##### DATASET CONTENT #####

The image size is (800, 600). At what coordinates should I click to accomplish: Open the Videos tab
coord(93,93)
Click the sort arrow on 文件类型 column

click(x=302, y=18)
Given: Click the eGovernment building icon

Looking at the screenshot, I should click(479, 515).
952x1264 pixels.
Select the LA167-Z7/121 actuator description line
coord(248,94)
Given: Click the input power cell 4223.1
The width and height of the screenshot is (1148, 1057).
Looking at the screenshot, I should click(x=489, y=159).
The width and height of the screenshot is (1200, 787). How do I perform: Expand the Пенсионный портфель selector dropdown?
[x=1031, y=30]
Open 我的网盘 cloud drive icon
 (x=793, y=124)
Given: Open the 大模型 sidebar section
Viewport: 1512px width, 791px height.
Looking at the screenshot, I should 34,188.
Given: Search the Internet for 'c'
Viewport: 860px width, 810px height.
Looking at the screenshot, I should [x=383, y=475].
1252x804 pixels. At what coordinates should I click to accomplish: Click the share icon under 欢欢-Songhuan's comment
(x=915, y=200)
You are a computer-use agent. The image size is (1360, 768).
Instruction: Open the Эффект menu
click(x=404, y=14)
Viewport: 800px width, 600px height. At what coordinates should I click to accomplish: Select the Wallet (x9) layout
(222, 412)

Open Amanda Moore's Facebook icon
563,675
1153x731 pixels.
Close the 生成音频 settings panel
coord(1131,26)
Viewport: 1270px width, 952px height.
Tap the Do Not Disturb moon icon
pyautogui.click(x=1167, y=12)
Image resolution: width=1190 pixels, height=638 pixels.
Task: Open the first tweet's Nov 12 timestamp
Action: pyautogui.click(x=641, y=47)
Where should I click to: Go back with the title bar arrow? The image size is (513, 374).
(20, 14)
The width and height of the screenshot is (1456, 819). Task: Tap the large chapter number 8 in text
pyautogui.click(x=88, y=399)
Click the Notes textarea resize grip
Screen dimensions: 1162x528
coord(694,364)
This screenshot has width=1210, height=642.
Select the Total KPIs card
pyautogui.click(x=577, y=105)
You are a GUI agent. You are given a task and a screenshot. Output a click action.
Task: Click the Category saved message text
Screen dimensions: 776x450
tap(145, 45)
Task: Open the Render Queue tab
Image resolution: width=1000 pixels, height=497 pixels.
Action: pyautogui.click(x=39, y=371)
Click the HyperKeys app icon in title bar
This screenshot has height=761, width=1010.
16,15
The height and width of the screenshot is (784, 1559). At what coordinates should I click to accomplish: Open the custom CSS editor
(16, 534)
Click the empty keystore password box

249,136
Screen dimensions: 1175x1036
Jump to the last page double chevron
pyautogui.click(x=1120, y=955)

#####

## TASK DIRECTIONS
Give a word-for-word restatement of every record.

## RESPONSE TO THIS TASK
The image size is (800, 600). At what coordinates should I click to accomplish: Open the Videos tab
coord(93,93)
Click the sort arrow on 文件类型 column

click(x=302, y=18)
Given: Click the eGovernment building icon

Looking at the screenshot, I should click(479, 515).
952x1264 pixels.
Select the LA167-Z7/121 actuator description line
coord(248,94)
Given: Click the input power cell 4223.1
The width and height of the screenshot is (1148, 1057).
Looking at the screenshot, I should click(x=489, y=159).
The width and height of the screenshot is (1200, 787). How do I perform: Expand the Пенсионный портфель selector dropdown?
[x=1031, y=30]
Open 我的网盘 cloud drive icon
 (x=793, y=124)
Given: Open the 大模型 sidebar section
Viewport: 1512px width, 791px height.
Looking at the screenshot, I should 34,188.
Given: Search the Internet for 'c'
Viewport: 860px width, 810px height.
Looking at the screenshot, I should [x=383, y=475].
1252x804 pixels. At what coordinates should I click to accomplish: Click the share icon under 欢欢-Songhuan's comment
(x=915, y=200)
You are a computer-use agent. The image size is (1360, 768).
Instruction: Open the Эффект menu
click(x=404, y=14)
Viewport: 800px width, 600px height. At what coordinates should I click to accomplish: Select the Wallet (x9) layout
(222, 412)

Open Amanda Moore's Facebook icon
563,675
1153x731 pixels.
Close the 生成音频 settings panel
coord(1131,26)
Viewport: 1270px width, 952px height.
Tap the Do Not Disturb moon icon
pyautogui.click(x=1167, y=12)
Image resolution: width=1190 pixels, height=638 pixels.
Task: Open the first tweet's Nov 12 timestamp
Action: pyautogui.click(x=641, y=47)
Where should I click to: Go back with the title bar arrow? The image size is (513, 374).
(20, 14)
The width and height of the screenshot is (1456, 819). Task: Tap the large chapter number 8 in text
pyautogui.click(x=88, y=399)
Click the Notes textarea resize grip
Screen dimensions: 1162x528
coord(694,364)
This screenshot has width=1210, height=642.
Select the Total KPIs card
pyautogui.click(x=577, y=105)
You are a GUI agent. You are given a task and a screenshot. Output a click action.
Task: Click the Category saved message text
Screen dimensions: 776x450
tap(145, 45)
Task: Open the Render Queue tab
Image resolution: width=1000 pixels, height=497 pixels.
Action: pyautogui.click(x=39, y=371)
Click the HyperKeys app icon in title bar
This screenshot has height=761, width=1010.
16,15
The height and width of the screenshot is (784, 1559). At what coordinates should I click to accomplish: Open the custom CSS editor
(16, 534)
Click the empty keystore password box

249,136
Screen dimensions: 1175x1036
Jump to the last page double chevron
pyautogui.click(x=1120, y=955)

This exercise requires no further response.